In 1809 William and Ann traded between London and Whitby rather than engaging in whaling.

| Year | Master | Owner | Trade | Source & notes |
|---|---|---|---|---|
| 1810 | Stephens | Skinner | Whitby–London | RS; good repairs 1802, 1804, 1805, 1806, 1807, & 1888 |

| Year | Master | Where | "Fish" (Whales) | Tuns blubber | Tuns whale oil | Seals |
|---|---|---|---|---|---|---|
| 1810 | Stephens | Greenland | 11 | 184.5 |  | 42 |
| 1811 |  |  | 19 | 192 |  | 122 |

On 27 February 1812, William and Ann, Davidson, master, was leaving Leith for Davis Strait when she grounded at the end of the pier.

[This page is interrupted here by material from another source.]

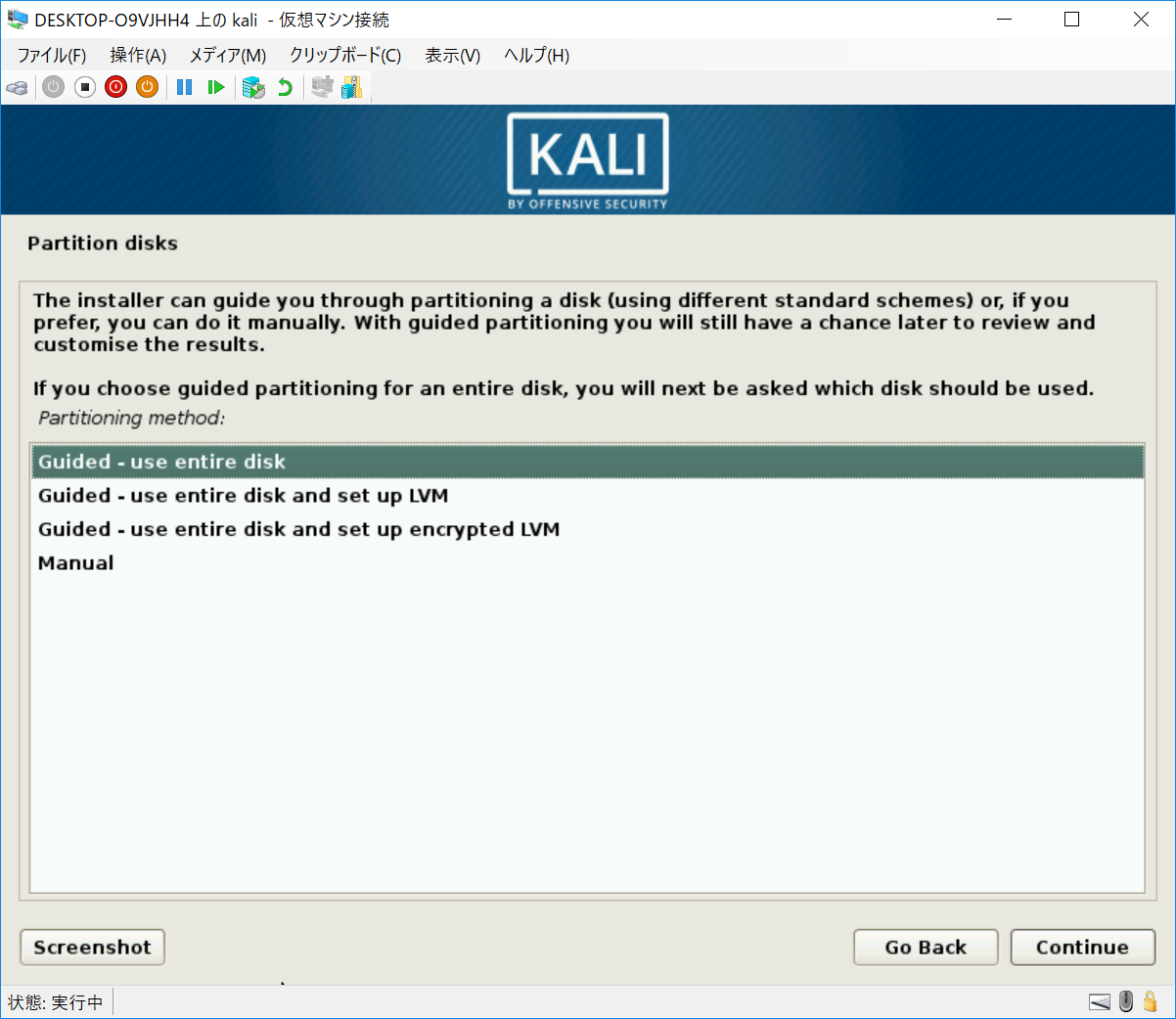Choose the encrypted LVM partitioning option
This screenshot has height=1019, width=1176.
(298, 529)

| Year | Master | Where | "Fish" (Whales) | Tuns blubber | Tuns whale oil | Seals |
|---|---|---|---|---|---|---|
| 1812 |  |  | 16 | 221 |  | 166 |
| 1813 |  |  | 9 | 139.5 |  | 0 |
| 1814 | Stephenson | Greenland | 31 or 32 | 250 | 180 or 190 | 157 |
| 1815 | Stephenson | Greenland | 4 | 91 | 67 | 171 |
| 1816 | Stephenson | Greenland | 3 | 68 | 49 | 22 |
| 1817 | Stephens | Greenland | 22 |  | 200 | 1535 |
| 1818 | Stephens | Greenland | 8 | 115 | 89 | 1 |
| 1819 | Terry | Greenland | 1 |  | 14 |  |
| 1820 | Terry | Greenland | 12 | 189.5 | 136 | 7 |
| 1821 | Terry | Greenland | 9 |  | 72 |  |
| 1822 | Terry |  | 6 |  | 81 |  |
| 1823 | Terry |  | 25 |  | 204 |  |
| 1824 | Terry |  | 13 |  | 150 |  |
| 1825 | Terry |  | 3 |  | 46 |  |
| 1826 | Terry |  |  |  | 23 |  |
| 1827 | Terry |  | 6 |  | 70 |  |
| 1828 | Terry |  | 13 |  | 149 |  |
| 1829 | Terry |  | 10 |  | 115 |  |

==Fate==
The 1830 season was a disastrous one for the Northern Whale Fishery. Seven Scottish and five English ships were lost between 10 June and 10 September when beset by ice. William and Ann, of Whitby, Terry, master, was one of the vessels lost. She was one of the vessels that ice crushed on 26 June.

Captain Terry transferred to Eagle, along with the carpenter and 12 seamen.